Wednesday, June 08, 2016

People on the move -- many languages fetch up In USA

I suppose I should have guessed that something like this would be true, but I'm nonetheless a little surprised. Pew Research has a mildly interesting report on the challenges facing the Census Bureau in designing a 2020 questionnaire suitable for use by residents who speak Arabic. The number of Arabic speakers in country is increasing rapidly.

The number of people ages 5 and older who speak Arabic at home has grown by 29% between 2010 and 2014 to 1.1 million, making it the seventh most commonly spoken non-English language in the U.S. Meanwhile, the number who speak Spanish at home has grown only 6% over the same time period.

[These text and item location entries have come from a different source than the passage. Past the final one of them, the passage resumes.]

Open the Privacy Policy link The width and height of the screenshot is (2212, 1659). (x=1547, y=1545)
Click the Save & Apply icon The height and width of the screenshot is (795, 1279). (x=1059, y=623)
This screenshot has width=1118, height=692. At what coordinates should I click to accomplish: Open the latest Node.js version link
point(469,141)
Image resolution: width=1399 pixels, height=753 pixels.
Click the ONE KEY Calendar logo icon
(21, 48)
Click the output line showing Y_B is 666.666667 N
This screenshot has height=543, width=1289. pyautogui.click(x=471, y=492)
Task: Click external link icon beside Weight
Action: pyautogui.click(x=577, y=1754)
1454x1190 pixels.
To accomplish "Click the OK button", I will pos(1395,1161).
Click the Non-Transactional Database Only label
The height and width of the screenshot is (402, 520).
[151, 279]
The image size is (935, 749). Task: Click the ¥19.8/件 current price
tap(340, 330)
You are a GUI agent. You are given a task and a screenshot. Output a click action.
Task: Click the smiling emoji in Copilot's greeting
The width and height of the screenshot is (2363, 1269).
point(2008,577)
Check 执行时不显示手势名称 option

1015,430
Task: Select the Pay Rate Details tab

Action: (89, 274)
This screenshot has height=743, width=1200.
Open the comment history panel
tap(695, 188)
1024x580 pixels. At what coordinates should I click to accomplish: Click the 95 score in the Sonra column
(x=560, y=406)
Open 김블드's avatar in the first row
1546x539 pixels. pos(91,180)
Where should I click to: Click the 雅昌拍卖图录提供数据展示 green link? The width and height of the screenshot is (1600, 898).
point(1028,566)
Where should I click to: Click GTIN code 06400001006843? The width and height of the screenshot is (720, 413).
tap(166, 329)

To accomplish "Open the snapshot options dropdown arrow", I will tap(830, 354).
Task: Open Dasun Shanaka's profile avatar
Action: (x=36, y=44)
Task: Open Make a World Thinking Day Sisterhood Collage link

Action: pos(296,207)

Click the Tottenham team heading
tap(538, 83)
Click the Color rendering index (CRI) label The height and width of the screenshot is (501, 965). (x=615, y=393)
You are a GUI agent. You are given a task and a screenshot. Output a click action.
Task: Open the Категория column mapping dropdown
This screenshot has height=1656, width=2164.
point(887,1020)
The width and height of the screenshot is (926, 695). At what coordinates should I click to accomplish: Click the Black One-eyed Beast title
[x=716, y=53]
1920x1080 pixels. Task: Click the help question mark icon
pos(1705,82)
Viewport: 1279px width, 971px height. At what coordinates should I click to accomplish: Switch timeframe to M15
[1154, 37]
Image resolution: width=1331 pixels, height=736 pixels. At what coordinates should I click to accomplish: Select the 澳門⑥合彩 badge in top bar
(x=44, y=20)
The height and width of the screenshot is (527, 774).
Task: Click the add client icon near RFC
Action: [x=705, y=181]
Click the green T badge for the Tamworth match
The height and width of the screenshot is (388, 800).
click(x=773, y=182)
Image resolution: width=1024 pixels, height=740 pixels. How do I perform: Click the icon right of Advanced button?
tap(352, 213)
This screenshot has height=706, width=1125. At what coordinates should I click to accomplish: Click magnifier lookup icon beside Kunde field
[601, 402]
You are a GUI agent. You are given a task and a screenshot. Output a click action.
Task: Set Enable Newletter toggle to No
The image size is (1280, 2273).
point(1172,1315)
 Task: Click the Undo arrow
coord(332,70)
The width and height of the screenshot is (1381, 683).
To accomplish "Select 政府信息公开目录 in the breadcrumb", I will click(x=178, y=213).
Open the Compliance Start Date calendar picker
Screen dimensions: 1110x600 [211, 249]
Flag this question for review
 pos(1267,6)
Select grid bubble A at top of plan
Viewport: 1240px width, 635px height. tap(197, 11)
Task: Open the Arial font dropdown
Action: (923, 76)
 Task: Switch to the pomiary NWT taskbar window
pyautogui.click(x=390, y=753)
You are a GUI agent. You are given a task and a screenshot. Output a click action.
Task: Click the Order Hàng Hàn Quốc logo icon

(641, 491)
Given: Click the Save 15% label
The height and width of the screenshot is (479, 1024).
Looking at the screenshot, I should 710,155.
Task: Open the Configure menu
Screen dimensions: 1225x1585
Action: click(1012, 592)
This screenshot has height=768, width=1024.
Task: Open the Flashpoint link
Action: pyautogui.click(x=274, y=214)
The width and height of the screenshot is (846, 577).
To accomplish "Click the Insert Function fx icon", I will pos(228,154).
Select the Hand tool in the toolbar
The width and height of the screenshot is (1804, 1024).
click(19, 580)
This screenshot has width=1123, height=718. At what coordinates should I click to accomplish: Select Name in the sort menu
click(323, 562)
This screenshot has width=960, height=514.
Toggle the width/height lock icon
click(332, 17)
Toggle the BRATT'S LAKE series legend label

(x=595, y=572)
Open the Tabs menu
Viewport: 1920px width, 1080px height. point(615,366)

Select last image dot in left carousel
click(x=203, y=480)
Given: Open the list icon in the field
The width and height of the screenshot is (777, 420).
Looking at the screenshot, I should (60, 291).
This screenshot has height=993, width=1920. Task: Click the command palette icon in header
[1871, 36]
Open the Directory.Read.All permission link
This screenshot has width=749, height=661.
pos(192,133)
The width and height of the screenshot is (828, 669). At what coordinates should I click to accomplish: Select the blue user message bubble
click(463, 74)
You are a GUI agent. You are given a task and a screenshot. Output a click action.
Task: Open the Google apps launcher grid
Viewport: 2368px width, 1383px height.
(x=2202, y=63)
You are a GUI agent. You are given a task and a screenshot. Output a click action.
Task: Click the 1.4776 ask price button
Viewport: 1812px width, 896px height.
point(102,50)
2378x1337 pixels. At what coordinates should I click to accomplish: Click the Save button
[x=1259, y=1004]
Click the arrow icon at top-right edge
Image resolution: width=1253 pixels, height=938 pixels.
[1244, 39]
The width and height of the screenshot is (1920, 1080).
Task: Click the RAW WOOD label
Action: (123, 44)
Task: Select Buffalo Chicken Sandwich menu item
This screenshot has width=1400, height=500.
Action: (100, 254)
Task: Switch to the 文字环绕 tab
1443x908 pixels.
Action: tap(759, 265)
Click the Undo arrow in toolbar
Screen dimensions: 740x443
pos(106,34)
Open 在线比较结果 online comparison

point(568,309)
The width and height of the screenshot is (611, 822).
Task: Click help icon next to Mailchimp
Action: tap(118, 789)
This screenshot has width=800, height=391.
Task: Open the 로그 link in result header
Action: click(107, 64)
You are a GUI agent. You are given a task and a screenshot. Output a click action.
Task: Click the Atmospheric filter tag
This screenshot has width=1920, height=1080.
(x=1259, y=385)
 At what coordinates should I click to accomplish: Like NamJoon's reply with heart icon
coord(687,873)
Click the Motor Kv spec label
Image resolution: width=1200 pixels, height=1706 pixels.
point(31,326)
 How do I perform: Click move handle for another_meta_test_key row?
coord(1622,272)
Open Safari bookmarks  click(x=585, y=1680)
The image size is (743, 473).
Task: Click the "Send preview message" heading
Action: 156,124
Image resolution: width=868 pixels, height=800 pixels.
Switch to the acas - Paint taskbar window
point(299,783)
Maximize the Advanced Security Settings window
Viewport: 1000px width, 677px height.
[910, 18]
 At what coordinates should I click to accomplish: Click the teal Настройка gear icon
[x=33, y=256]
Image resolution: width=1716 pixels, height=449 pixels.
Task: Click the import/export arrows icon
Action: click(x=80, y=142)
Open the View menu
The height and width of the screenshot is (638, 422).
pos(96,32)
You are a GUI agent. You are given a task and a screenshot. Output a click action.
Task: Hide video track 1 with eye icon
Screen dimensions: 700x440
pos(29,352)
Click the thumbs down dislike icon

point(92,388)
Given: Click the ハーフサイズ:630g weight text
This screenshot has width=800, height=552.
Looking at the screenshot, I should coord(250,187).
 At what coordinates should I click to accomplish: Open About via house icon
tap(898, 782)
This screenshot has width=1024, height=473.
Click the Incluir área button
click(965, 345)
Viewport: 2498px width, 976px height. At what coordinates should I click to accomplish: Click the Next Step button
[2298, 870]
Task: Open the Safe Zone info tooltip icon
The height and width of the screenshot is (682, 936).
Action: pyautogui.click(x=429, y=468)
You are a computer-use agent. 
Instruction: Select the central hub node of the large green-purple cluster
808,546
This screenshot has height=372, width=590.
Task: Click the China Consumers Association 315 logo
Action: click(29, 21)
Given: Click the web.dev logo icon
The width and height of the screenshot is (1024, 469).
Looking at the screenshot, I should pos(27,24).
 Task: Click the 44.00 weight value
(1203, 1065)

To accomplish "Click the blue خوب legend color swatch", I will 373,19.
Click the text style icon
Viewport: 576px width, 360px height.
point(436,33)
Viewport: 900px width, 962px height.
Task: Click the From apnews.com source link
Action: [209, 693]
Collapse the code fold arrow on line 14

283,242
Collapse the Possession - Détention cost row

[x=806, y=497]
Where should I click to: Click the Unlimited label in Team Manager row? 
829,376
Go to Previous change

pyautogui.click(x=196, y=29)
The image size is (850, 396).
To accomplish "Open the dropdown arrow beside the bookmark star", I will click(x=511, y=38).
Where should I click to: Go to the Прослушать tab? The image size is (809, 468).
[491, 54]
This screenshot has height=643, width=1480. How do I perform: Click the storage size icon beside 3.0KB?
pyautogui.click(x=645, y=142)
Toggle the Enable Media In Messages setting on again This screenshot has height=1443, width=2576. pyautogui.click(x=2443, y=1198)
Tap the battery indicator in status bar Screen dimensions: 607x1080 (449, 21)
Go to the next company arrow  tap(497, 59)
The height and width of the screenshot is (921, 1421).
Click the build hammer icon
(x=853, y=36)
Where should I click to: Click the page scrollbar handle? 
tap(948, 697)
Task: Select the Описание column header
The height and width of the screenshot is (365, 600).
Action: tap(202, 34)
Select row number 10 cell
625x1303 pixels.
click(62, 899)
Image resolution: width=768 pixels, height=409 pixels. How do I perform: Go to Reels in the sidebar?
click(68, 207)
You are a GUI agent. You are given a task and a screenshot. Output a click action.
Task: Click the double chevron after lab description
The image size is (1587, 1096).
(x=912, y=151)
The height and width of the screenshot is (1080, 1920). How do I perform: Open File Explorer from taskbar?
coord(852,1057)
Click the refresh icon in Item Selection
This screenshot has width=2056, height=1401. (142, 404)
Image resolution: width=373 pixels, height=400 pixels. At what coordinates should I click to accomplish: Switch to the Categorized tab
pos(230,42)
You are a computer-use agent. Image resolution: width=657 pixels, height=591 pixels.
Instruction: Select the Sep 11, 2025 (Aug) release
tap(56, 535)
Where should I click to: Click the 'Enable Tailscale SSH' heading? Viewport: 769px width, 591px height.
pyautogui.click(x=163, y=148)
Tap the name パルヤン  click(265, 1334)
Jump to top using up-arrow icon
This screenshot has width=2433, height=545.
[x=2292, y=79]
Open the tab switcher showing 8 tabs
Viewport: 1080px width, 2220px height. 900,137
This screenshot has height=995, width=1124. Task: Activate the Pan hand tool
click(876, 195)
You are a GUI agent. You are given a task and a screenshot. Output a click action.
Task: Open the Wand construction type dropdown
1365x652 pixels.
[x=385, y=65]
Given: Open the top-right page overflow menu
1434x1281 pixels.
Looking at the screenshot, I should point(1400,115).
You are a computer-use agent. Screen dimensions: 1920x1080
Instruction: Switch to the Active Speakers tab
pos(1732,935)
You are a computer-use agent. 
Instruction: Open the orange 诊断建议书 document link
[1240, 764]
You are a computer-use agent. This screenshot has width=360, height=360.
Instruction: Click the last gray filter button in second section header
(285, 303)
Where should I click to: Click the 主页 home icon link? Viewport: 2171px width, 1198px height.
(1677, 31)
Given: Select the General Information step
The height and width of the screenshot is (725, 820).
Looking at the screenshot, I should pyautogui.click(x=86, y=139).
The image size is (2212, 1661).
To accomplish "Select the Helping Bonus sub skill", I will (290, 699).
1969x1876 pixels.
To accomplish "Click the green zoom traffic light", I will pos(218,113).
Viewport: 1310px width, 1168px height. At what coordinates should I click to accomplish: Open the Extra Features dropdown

A list of languages commonly spoken in this country (derived from a 2011 Census report) reads a lot like a list of how long ago the USA Borg invaded or assimilated their previous habitat (with some variation thanks to voluntary migration).
  • Spanish: "With 37,579,787 speakers, the number of Spanish-speakers in the US has increased by 210 percent since 1980, with the highest concentrations in Los Angeles, New York, Miami and Chicago." Also, of course, in Puerto Rico where a Spanish speaking population are native born citizens.
  • Chinese: "Just about 2,882,497 people speak a Chinese dialect such as Mandarin or Cantonese, an increase of 290 percent!" I've recently learned that linguists insist that Mandarin and Cantonese are separate languages, not dialects. I'll leave that question to that 2,882,497 million of us.
  • Tagalog: This Filipino language has 1.6 million speakers. Most of us have probably forgotten the U.S. ruled the Philippines as a colonial possession, but its natives haven't.
  • Vietnamese: "With an increase of 510 percent since 1980, Vietnamese is the language with the biggest change." First we invade and fight a war, then we assimilate some lucky or unfortunate fraction of the displaced survivors.
  • French: The 1,301,443 French-speakers represent "a 28 percent increase compared to 1980." Fascinating. Are these perhaps West African migrants? Or wandering Quebecois? Somehow I doubt they are European French speakers.
  • German: speakers of this European language have declined by 30 percent since 1980.
  • Korean: another venue for a war past ...
  • And Arabic: "In 1980, there were only 251,409 Arabic speakers on record." It's amazing what empire and war, as well as globalization and people seeking their fortunes, can do.
All those Arabic speakers include embarrassingly few refugees from the mess we've made in such unhappy countries as Iraq, Syria and Yemen, but over time, I'm sure more of them, too, will fetch up in the imperial center.

And that says nothing about the speakers of Central Asian languages -- Persian, Urdu, Pashto, Dari, etc. -- that our military adventures have set on the move.